Published in Spice Paste Usage 2 mins read

Using the contents of paste pots, specifically spice paste as referenced, involves a simple cooking process to build flavour for dishes like curries or stews. The key is to build layers of flavour by first frying aromatics, then sizzling the paste, and finally cooking the main ingredients.

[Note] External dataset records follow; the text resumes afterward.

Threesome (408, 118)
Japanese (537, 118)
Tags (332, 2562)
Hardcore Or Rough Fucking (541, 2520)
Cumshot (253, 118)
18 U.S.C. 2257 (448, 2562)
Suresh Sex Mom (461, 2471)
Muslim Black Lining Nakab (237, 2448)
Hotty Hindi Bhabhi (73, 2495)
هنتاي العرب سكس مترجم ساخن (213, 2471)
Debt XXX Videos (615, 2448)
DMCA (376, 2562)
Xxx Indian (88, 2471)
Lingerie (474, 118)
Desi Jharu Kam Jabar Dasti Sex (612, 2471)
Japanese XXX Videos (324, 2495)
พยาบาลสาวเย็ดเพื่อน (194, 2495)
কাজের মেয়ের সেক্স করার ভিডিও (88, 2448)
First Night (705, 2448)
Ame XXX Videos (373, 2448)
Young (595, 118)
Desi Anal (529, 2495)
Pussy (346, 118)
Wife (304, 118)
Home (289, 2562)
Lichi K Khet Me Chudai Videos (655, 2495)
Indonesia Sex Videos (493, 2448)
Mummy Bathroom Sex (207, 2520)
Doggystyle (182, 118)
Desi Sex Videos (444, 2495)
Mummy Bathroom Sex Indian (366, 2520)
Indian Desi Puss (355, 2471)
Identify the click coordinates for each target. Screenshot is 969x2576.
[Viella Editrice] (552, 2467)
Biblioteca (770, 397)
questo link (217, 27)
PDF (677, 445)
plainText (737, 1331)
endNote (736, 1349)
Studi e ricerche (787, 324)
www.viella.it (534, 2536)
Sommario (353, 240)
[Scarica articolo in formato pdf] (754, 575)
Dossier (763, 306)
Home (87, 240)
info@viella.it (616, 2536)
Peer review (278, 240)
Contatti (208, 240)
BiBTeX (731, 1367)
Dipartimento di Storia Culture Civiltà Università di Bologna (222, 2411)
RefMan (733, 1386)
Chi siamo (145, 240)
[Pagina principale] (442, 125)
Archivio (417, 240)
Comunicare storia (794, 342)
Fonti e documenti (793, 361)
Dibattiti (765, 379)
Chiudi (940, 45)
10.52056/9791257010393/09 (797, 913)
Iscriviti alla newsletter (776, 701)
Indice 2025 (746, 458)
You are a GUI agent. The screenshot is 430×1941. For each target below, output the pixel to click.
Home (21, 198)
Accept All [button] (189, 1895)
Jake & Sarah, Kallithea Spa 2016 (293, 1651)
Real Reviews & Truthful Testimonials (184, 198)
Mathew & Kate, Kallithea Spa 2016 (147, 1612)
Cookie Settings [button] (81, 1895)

Using Spice Paste from a Paste Pot

The reference provides a step-by-step method for incorporating spice paste into a dish. This process helps to properly cook the paste, release its full aroma and flavour, and create a rich base for your meal.

Here's a breakdown of the steps:

Step-by-Step Guide

  1. Fry Aromatics: Begin by simply frying ingredients like onion, ginger, and garlic in a pan. This forms an aromatic foundation for your dish.
  2. Sizzle the Paste: Add the spice paste from the pot to the pan. Sizzling the paste is crucial as it helps to release its complex flavours and aromas. Continue to cook it briefly.
  3. Brown Meat or Vegetables: Introduce your main ingredients, such as meat or vegetables, to the pan. Cook them along with the sizzled spice paste until they are properly browned. This ensures the paste coats the ingredients and flavours them thoroughly.
  4. Simmer with Tomatoes: Add chopped tomatoes to the mixture. Stir everything together and simmer until all the ingredients are cooked through and the sauce has thickened slightly.
  5. Finish and Serve: For added richness, ripple through double cream just before serving. Finally, garnish the dish with fresh coriander to add a burst of freshness.

This method, as described in the reference, highlights how a spice paste from a paste pot serves as a concentrated flavour base that is activated through heat and combined with other ingredients to create a complete dish.